Il sacro in allegria col profano


Un libro del 2000 presto introvabile, benché per ogni aspetto notevole e forse un capolavoro – come ogni opera, musicale e musicologico, di De Simone, di cui Napoli purtropo trascura la qualità sempre eccelsa, di studi e composizioni  - compreso, purtroppo, Peppe Barra, che la “Cantata dei pastori” da De Simone resuscitata riprende a ogni Natale. Profusamente e bene illustrato da Gennaro Vallifuoco. La ricostituzione e l’uso, teatrale e quotidiano, miracolosi di un linguaggio misto di italiano (toscano) e napoletano (popolare).  Introdotti da un saggio avvincente sulla genesi e la trasformazione dell’opera, nel quadro della teatralità napoletana – correggendo anche alcune conclusioni di Croce, per documenti emersi successivamente. Firmata con una lunga colonna di anagrammi sull’autore, da “Demostene Erborio” a “Sodomito ben erbe”, a sottolineare la giocosa creatività della ricostituzione. E seguita da una silloge di testi in tema, di Edoardo Boutet, Croce, Simoni, Gigli, Lorenzo Minervini.
Croce ricorda “il siciliano Andrea Perrucci” nel 1699, l’anno stesso della “Cantata dei pastori”, per “la più compiuta trattazione della commedia dell’arte nel suo libro  «Dell’arte rappresentativa meditata e all’improvviso»”. Il titolo originario della cantata, sotto lo pseudonimo di “Casimiro Ruggiero Ugone”, era “Il Vero Lune tra le ombre ossia la Nascita del Verbo umanato”.

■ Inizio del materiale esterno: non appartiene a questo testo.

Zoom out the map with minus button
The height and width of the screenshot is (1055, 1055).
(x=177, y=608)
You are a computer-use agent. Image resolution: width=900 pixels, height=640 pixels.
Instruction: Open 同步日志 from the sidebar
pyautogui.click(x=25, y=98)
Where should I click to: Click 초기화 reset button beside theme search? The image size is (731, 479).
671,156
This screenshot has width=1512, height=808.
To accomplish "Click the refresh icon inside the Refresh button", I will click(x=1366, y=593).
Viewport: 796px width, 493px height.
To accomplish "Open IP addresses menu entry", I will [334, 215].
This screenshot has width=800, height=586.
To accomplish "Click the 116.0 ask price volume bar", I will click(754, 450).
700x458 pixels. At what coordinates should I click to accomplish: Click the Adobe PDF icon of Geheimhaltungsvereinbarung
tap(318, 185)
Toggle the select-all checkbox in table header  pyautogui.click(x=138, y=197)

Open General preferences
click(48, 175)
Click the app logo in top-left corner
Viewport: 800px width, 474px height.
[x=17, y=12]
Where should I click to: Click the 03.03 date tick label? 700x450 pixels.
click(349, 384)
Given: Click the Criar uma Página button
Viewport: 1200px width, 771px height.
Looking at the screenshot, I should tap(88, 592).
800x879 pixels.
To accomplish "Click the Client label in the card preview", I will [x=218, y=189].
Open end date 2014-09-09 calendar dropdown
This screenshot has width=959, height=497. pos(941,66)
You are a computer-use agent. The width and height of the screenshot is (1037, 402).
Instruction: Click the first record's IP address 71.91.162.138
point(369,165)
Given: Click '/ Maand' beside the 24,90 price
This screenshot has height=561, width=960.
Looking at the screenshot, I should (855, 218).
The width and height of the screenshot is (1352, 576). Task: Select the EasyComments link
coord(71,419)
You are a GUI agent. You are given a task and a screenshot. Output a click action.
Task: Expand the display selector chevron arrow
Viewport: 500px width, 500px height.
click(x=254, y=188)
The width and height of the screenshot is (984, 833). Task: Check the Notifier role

Croce ricorda anche, ne “I teatri di Napoli”, che il dramma è stato “ritualmente rappresentato la notte di Natale in parecchi teatri di Napoli dei più popolari”. Lui steso ricorda di averlo ascoltatao “al Mercadante e alla Partenope in via Foria, alla Fenice in piazza Municipio e al san Ferdinando a Pontenuovo”. E ne fa una lunga sintesi. Pur avvertendo che le rappresentazioni variavano di fatto l’una dall’altro – per una descrizione delle rappresentazioni rimandando a un articolo di F. Petriccione sul “Corriere della sera” di Milano nel 1941, il 23 dicembre, e al volume “Sua eccellenza San Carlino”, di E.Boutet, 1901.
Di suo Croce ricordava “La rappresentazione procedeva tra frequenti interruzioni, e motti, e dialoghi,che si ripercotevano dai palchi al proscenio ,per opera di curiosi venuti ad osservare il grottesco spettacolo, e di giovinastri, che facevano il chiasso. Ma nell’attenzione intensa di coloro che riempivano il lubbione (lombardo per loggione, n.d.r.) e le ultime file della platea, nei loro sforzi per ottenere il silenzio, nelle loro esclamazioni d’impazienza e di sdegno, era la protesta di una fantasia e di un sentimento conservatisi costanti nei secoli. E a me pareva di avere intorno la plebe napoletana del Seicento, che seguiva quei drammi ora con le lacrime agli occhi e compunta di devozione ora abbandonandosi e franche risate” con Stazzullo e Sarchiapone.